Search the records below for the word "this". Copy each line where it occurs.

*****

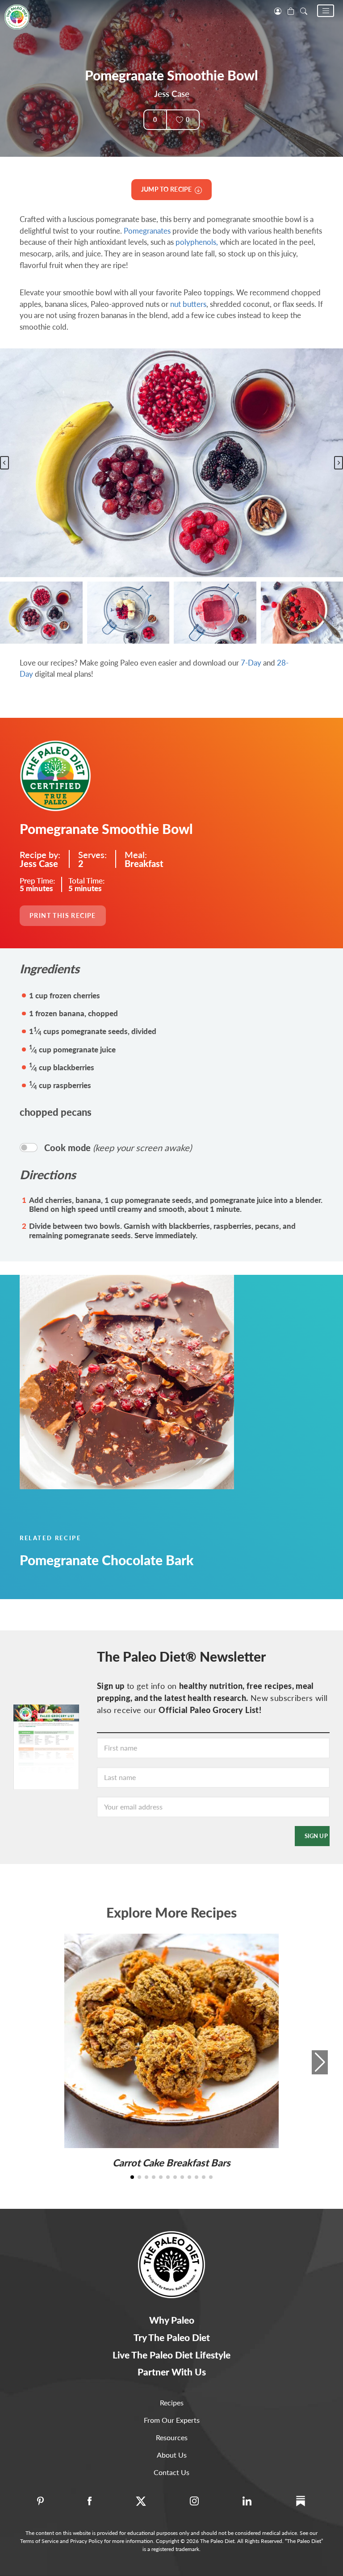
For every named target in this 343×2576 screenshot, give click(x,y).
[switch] (29, 1147)
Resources (172, 2437)
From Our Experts (172, 2420)
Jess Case (171, 93)
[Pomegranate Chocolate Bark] (171, 1382)
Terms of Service (39, 2541)
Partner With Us (172, 2371)
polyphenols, (197, 242)
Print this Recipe (62, 915)
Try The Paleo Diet (172, 2337)
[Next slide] (338, 462)
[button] (325, 10)
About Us (172, 2454)
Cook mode (118, 1147)
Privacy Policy (86, 2541)
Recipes (172, 2402)
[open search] (303, 10)
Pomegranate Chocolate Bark (106, 1560)
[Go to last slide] (4, 462)
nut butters (188, 304)
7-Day (251, 662)
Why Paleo (171, 2319)
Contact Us (171, 2472)
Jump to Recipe (168, 189)
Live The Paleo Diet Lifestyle (171, 2354)
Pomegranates (147, 230)
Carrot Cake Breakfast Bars (171, 2163)
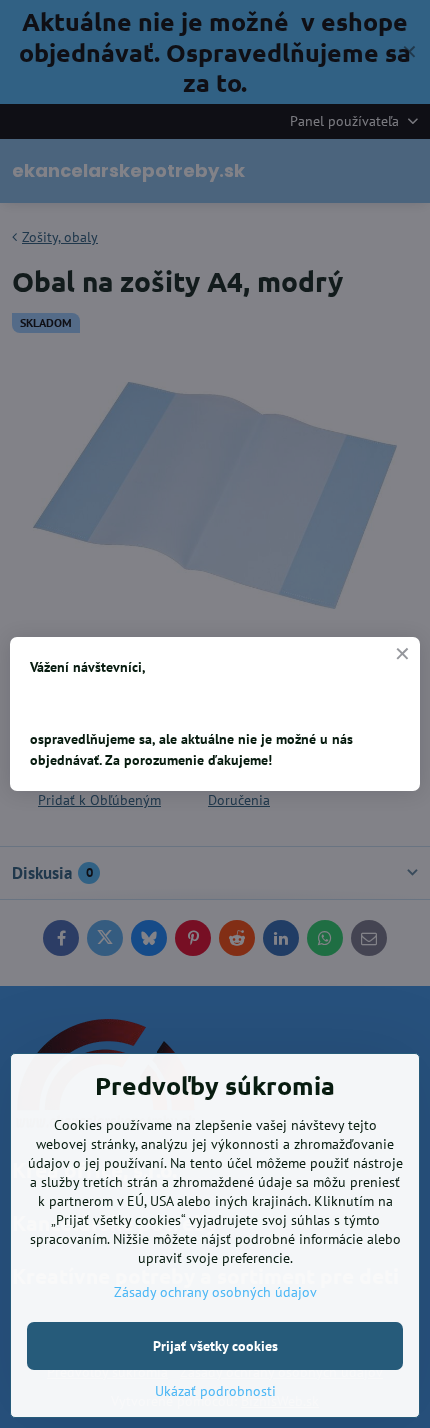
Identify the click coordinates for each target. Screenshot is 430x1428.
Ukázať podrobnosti (215, 1391)
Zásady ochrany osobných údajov (215, 1292)
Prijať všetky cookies (215, 1346)
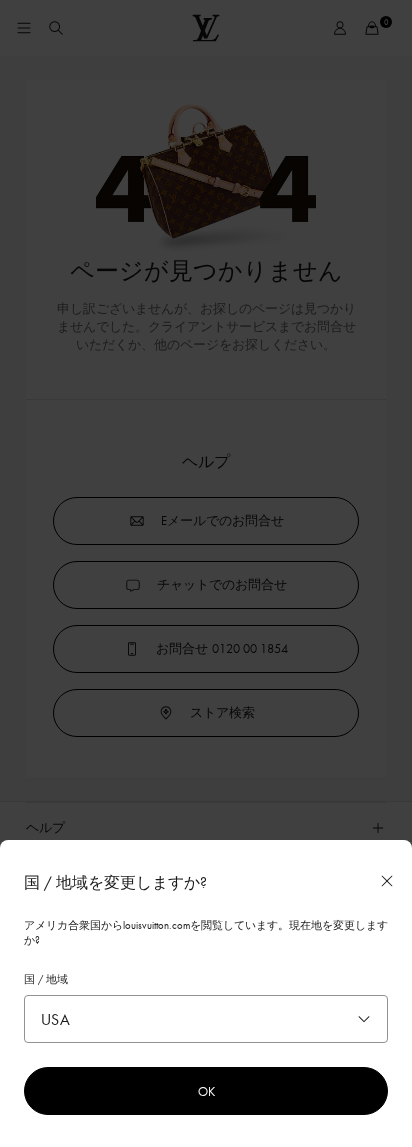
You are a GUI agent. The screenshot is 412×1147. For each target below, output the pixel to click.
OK (206, 1091)
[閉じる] (387, 881)
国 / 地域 (46, 979)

*****

[Result below]:
For every named target in this 343×2576 screenshot, give click(x,y).
Print this Recipe (62, 915)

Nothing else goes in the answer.